Seven-year-old’s actions save family
Published 5:03 pm Tuesday, March 6, 2012
By NEAL WAGNER / City Editor
When a beeping sound awakened Alabaster resident Lisa Davis in the middle of the night on Feb. 14, she thought it was her alarm clock.
But when Davis reached over and hit the off button on her clock, the beeping didn’t stop.
“It took me a minute to realize it was the smoke detector,” Davis said, noting her 7-year-old son, Tripp, was sleeping with her while her husband, Michael, was out of town. “I just grabbed Tripp and ran out, and our dog followed us outside.”
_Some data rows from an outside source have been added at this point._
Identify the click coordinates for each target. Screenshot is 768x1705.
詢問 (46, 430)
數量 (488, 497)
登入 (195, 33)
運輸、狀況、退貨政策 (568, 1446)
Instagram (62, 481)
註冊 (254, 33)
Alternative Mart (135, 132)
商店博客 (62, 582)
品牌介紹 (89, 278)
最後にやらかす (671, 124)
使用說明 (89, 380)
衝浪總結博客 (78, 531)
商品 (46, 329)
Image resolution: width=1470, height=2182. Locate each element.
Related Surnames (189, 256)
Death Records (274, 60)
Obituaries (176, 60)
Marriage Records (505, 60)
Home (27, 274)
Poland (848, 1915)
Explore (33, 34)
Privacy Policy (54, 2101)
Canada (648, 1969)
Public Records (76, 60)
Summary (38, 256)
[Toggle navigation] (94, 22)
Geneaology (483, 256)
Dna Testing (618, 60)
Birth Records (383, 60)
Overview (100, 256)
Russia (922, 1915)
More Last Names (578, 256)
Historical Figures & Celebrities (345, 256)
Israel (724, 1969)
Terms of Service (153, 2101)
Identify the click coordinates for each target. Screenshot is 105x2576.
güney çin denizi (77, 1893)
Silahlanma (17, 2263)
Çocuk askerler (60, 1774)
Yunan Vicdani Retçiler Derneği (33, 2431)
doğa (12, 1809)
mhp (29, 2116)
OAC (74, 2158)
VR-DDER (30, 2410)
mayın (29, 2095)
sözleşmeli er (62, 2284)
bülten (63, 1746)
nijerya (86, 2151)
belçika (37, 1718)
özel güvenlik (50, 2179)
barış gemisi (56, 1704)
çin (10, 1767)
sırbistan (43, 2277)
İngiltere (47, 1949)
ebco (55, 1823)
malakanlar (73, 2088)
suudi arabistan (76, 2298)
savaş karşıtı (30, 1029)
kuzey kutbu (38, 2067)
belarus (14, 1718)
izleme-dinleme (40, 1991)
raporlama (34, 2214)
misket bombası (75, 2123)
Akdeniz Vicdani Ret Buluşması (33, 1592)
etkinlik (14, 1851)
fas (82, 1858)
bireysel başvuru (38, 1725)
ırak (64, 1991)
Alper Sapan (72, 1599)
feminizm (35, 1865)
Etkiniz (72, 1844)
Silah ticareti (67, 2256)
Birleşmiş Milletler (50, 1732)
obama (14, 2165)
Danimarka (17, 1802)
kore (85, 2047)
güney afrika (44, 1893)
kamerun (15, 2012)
Davis didn’t know it at the time, but a fire had started in the home’s master bathroom – just a few feet from where she and Tripp were sleeping.
“The response time for the fire department was four minutes,” Davis said. “The fire chief kept telling me how lucky we were that the fire alarm woke us up and got us out of there.”
Davis said the fire alarm may not have been functional had it not been for Tripp’s actions during the months leading up to the fire. Through the Cub Scouts and Alabaster Fire Department lessons at his school, Meadow View Elementary, Tripp learned the importance of regularly testing the smoke detectors in his house, formulating a fire escape plan and holding safety meetings with his parents.
“A lot of times, we will get caught up in our everyday lives. It’s not always something we think about,” Davis said of the smoke detectors.
Davis said Tripp frequently requests she and her husband check the functionality of the family’s smoke detectors.
“He’s too short to test them, so he will walk down the hall and ask us to check them,” Davis said. “And he will say ‘Mom, if you ever catch on fire, just stop, drop and roll.
“The firefighters made quite an impression on Tripp. It’s amazing what the fire department does,” Davis said. “He thinks they are really cool, but he truly listens to what they say.”
During the Alabaster City Council’s March 5 meeting, Alabaster Mayor David Frings presented Tripp with a Certificate of Recognition for his actions.
“Part of his homework was to go home and discuss fire safety with his parents. He went home and checked the smoke detectors and discussed an escape plan with his family,” Frings said. “Unfortunately, he got to test his plan.
“It’s safe to assume that the smoke detector saved both of their lives,” Frings said of Davis and her son.
Davis said Tripp is a “blessing,” and said she was unsure if they would have escaped the incident unharmed if it weren’t for his actions.
“The good Lord looked over us that night,” Davis said. “In my heart, I know Tripp was the reason we got out that night.”